Mr. Clair had gone to Neillsville
that morning to be in attendance at the school convention, which was being held
there Friday and Saturday, while Mrs. Clair, at the time of the fire, was
watering the stock. The time being about two-thirty o'clock, when she thought
she heard a crackling sound, such as a fire always makes, and opened the kitchen
door to investigate, when she was greeted with a dense cloud of smoke. Terribly
frightened and almost frantic for the safety of her little ones, whom she had
left playing in the kitchen, Mrs.

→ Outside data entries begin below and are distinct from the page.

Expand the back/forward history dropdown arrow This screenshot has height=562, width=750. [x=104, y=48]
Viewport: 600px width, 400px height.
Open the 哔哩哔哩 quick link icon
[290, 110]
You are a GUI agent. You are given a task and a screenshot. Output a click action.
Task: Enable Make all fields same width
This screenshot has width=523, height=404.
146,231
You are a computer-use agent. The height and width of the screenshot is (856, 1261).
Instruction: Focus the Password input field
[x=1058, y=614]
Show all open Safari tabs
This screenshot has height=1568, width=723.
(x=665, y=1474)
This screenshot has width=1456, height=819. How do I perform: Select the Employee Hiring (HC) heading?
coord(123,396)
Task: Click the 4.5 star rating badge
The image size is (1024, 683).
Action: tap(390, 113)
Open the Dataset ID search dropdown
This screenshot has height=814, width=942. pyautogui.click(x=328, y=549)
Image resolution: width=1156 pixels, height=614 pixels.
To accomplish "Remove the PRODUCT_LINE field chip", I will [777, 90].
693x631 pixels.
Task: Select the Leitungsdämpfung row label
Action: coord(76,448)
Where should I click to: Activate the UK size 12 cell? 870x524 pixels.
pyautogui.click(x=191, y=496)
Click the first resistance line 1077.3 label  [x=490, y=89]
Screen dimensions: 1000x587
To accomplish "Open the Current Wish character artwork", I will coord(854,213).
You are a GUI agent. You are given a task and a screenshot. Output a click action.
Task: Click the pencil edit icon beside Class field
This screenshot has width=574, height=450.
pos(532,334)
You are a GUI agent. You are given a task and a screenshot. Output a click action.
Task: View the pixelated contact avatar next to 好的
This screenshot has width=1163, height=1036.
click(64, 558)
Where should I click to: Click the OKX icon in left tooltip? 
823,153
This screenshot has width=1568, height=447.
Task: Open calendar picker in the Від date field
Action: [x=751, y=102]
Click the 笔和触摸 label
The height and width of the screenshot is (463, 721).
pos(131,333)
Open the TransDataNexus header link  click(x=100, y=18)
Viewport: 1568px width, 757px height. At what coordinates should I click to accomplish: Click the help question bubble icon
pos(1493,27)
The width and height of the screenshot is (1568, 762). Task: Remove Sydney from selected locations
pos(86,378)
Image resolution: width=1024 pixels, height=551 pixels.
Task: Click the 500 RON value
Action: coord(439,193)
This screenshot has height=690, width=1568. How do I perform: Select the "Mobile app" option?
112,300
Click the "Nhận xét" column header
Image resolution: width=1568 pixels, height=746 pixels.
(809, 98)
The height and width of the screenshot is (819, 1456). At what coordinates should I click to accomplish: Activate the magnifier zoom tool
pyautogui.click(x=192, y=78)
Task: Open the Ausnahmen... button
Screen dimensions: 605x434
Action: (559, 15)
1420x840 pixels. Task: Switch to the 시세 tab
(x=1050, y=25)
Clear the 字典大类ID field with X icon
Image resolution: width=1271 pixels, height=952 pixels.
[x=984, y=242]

Clair rushed into the smoke filled room, and
but for the great presence of mind of the older child, there is no doubt but
what the two children would have suffocated from the smoke long before the
mother knew that there was a fire about to destroy their little home.
Little Allen is only about four years old, but with all the strength he could
muster into his little body he put forth in his heroic and successful effort in
dragging his little eighteen-month-old sister into another room and out of
danger as he supposed, and it was there that the mother found them. Taking the
children in her arms, Mrs. Clair rushed from the house and spread the alarm, and
immediately a gang of twelve sturdy men who were working nearby, promptly
answered to the call, and they, with several others, worked valiantly to subdue
the flames, but they had gained too much of a head start and could not be
checked; all that could be done was to silently watch the work of destruction.
The homeless people were taken into the home of Mr. and Mrs. William
Dammeier, where they were made welcome and given most comfortable quarters, and
where they will live until other shelter can be provided for them.
The
loss is a total one and the family has the sympathy, in a most subatantial way,
of every person in their immediate neighborhood, and through the agency of A.C.
Altenbern, the Greenwood citizens also contribute generously to their needs.